### Исходный текст
┌────────
«Эволюция» России: из эпохи реальной конкуренции в квазимонархию Известный политолог Константин Калачев о 1990-х, современности и исторических параллелях
Период 1990-х для России стал не только большим потрясением с обнищанием населения и диким капитализмом. Как считает известный политолог, руководитель Политической экспертной группы Константин Калачев, это была еще и эпоха реальной конкуренции, которая давала возможность самореализации и позволяла добиваться фантастических результатов в бизнесе и политике. Сейчас же, по оценке эксперта, Россия «эволюционировала» до квазимонархической системы с кастовым и сословным разделением общества и гиперцентрализованным монополизмом, фактически вернувшись во времена императора Николая Первого, которого, если учитывать цикличность русской истории, должен потом сменить новый Александр Второй «Освободитель».
РИА «Новый День» в рамках спецпроекта «Назад в 90-е» представляет первую часть большого интервью с Константином Калачевым, который 30 лет назад активно участвовал в политической жизни страны и был одним из создателей знаменитой «Партии любителей пива».
Константин Калачев. Фото из личного архива
«Новый День»: Много лет нас пугают возвращением в 90-е, однако сегодня уже звучат мнения, что Россия скатывается к тому же, от чего так старательно хотела уйти. И так ли страшен призрак тех лихих лет?
└────────
Записи из датасета указаний:
┌────────
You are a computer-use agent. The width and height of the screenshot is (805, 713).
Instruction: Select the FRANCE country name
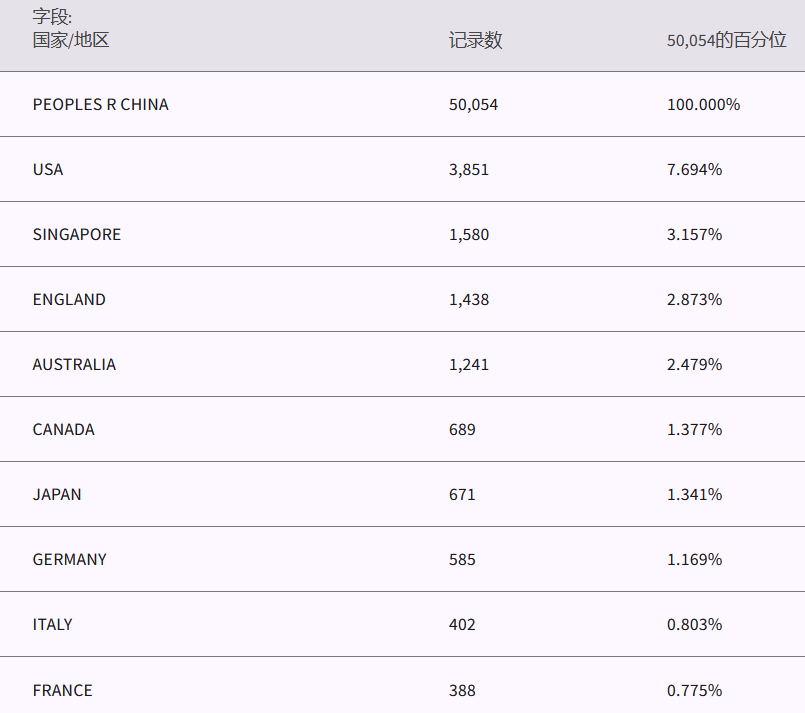[62, 690]
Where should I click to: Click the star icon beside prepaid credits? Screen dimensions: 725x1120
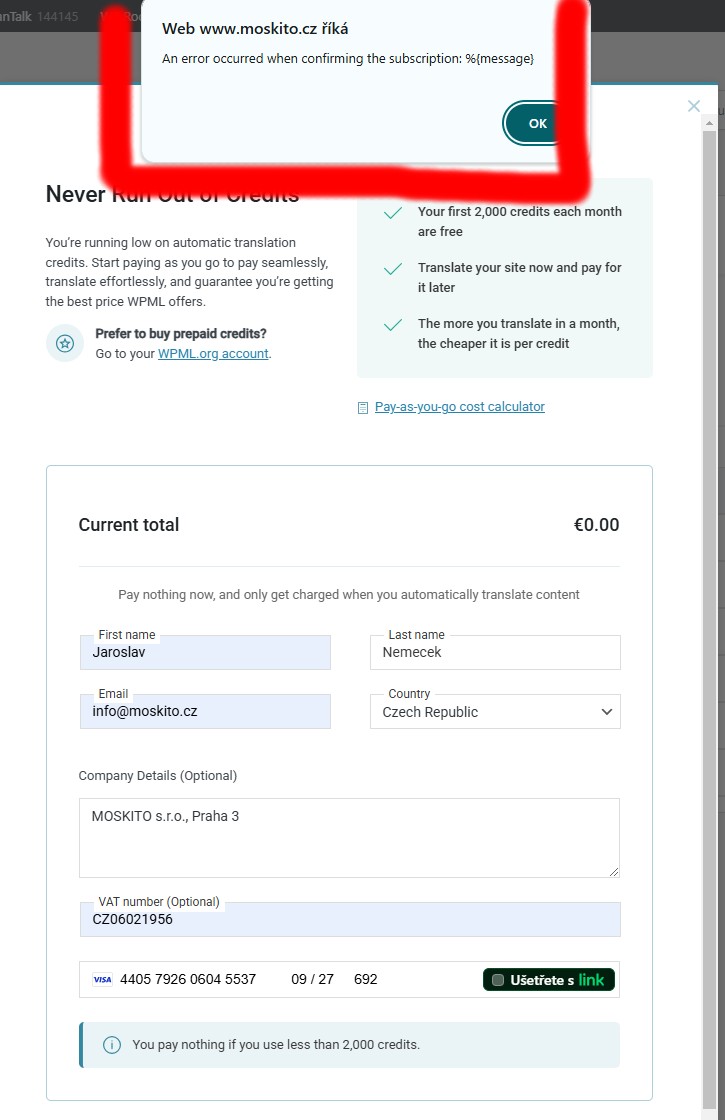tap(65, 343)
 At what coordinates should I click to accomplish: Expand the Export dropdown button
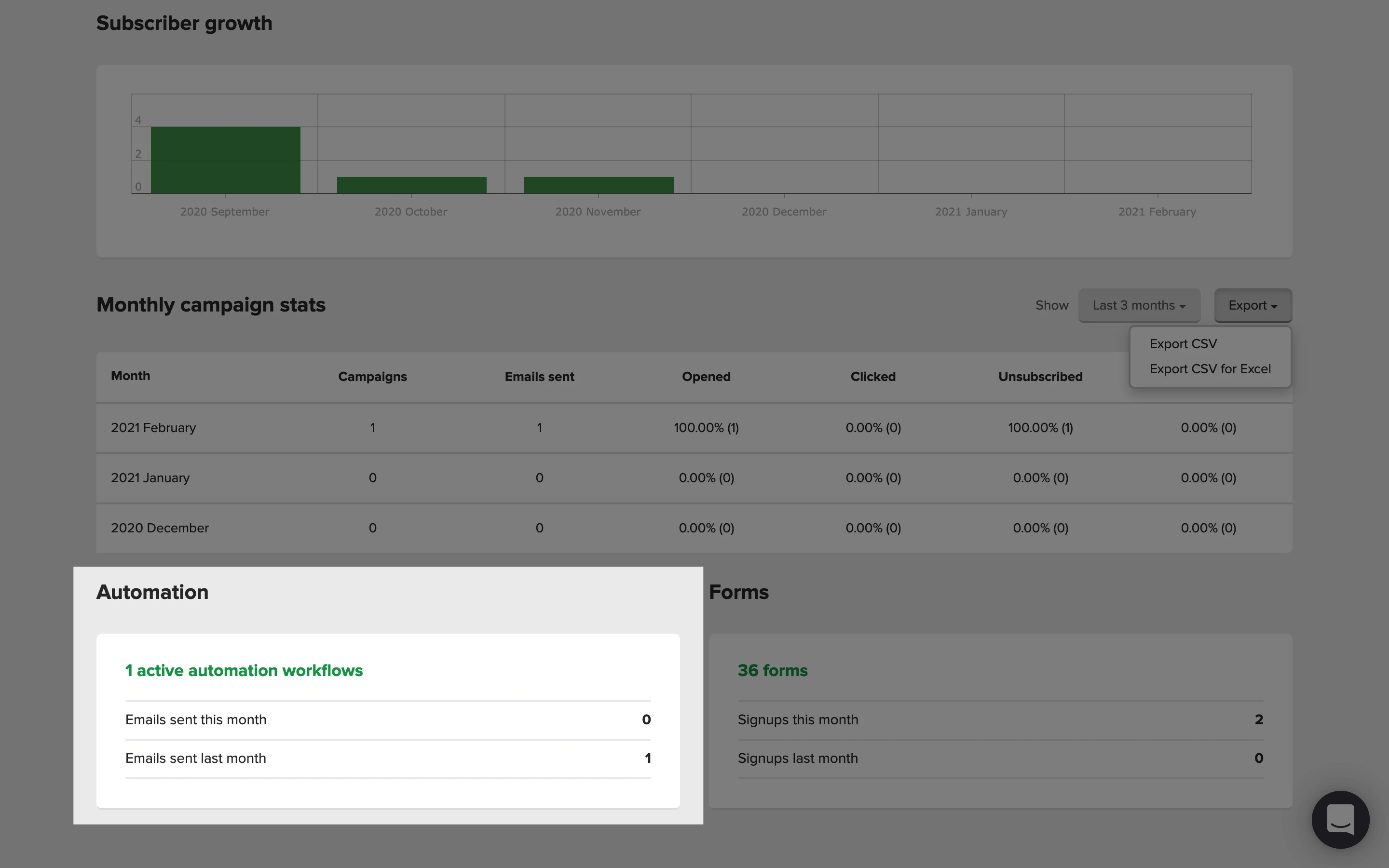point(1253,305)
└────────
### Задание
Перепишите фрагмент исходного текста, начиная со слов «Константин Калачев. Фото» и далее вплоть до слов «тех лихих лет?», поменяв «личного архива» на «семейного архива».

### Ответ
Константин Калачев. Фото из семейного архива
«Новый День»: Много лет нас пугают возвращением в 90-е, однако сегодня уже звучат мнения, что Россия скатывается к тому же, от чего так старательно хотела уйти. И так ли страшен призрак тех лихих лет?